Human skin fibroblasts express, in addition to versican, a second large chondroitin sulfate/dermatan sulfate proteoglycan, which has been investigated with the aid of a specific antiserum in cultures of fetal fibroblasts. Its core protein, obtained after chondroitin ABC lyase treatment, exhibits an apparent molecular mass of about 740 kDa in the absence of a reducing agent whereas reduction produces two core proteins of 460 and 300 kDa, respectively. Both subunits carry one or very few dermatan sulfate chains of about 20 kDa which are of similar chemical composition irrespective of the type of subunits to which they are attached. Tryptic peptide maps of [35S]methionine-labeled core proteins indicated that both subunits are related neither to each other nor to versican, suggesting that the proteoglycan exists predominantly as a heterodimeric molecule. It is insensitive to collagenase and does not interact with hyaluronan. Pulse-chase experiments suggested that the core proteins are different gene products. Dimerization begins soon after core protein synthesis but requires more than 2 h for completion.
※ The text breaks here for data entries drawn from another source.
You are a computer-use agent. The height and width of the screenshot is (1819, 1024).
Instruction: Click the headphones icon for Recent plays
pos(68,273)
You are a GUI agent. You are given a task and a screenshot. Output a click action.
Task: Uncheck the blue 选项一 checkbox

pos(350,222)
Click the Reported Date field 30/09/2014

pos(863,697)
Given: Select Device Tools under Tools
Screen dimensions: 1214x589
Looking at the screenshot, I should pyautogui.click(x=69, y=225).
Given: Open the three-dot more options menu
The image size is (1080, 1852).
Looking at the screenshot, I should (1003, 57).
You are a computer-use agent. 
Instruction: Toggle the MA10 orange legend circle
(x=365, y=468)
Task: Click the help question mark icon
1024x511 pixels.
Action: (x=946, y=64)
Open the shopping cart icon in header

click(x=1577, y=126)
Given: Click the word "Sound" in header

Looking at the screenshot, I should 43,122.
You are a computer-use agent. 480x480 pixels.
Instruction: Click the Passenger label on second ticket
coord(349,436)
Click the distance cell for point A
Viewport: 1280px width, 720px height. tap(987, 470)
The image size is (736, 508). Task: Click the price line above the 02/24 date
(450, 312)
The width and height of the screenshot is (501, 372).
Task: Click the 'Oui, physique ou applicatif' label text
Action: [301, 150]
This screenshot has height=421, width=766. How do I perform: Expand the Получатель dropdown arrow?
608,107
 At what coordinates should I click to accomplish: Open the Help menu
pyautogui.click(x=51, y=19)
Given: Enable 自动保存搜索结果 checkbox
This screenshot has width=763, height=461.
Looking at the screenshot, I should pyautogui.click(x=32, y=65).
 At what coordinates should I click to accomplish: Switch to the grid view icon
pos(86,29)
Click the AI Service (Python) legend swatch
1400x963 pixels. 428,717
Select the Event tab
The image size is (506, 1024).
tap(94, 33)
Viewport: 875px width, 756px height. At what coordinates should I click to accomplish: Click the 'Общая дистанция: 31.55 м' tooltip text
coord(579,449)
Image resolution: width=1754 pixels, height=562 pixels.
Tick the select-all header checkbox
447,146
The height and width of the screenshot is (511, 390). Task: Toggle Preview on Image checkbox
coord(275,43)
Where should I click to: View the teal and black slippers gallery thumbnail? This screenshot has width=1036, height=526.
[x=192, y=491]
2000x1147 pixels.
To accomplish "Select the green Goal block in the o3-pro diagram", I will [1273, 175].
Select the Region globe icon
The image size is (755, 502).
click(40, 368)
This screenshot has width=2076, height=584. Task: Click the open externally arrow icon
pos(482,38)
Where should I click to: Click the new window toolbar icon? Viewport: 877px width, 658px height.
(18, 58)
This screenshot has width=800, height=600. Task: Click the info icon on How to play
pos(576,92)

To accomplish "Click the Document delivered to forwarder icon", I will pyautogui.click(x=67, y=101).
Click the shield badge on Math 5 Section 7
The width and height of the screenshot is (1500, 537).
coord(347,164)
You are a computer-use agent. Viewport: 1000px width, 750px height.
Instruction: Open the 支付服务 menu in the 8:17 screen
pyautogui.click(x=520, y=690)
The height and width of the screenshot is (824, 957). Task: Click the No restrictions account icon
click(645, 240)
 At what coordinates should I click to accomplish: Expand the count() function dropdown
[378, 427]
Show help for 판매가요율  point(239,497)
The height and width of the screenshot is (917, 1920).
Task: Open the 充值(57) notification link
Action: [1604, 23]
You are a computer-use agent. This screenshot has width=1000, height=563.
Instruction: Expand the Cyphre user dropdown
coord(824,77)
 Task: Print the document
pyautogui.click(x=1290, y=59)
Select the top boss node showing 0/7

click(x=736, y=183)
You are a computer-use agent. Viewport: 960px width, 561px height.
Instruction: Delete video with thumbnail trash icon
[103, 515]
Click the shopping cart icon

Glycosaminoglycan synthesis occurs immediately prior to secretion. A small proportion of both subunits may be secreted in form of a monomeric proteoglycan. The heterodimeric proteoglycan is a major proteoglycan species of fetal fibroblasts. The secreted product represents 10-20% of [35S]methionine and about 5-10% of [35S]sulfate incorporated into secreted proteoglycans.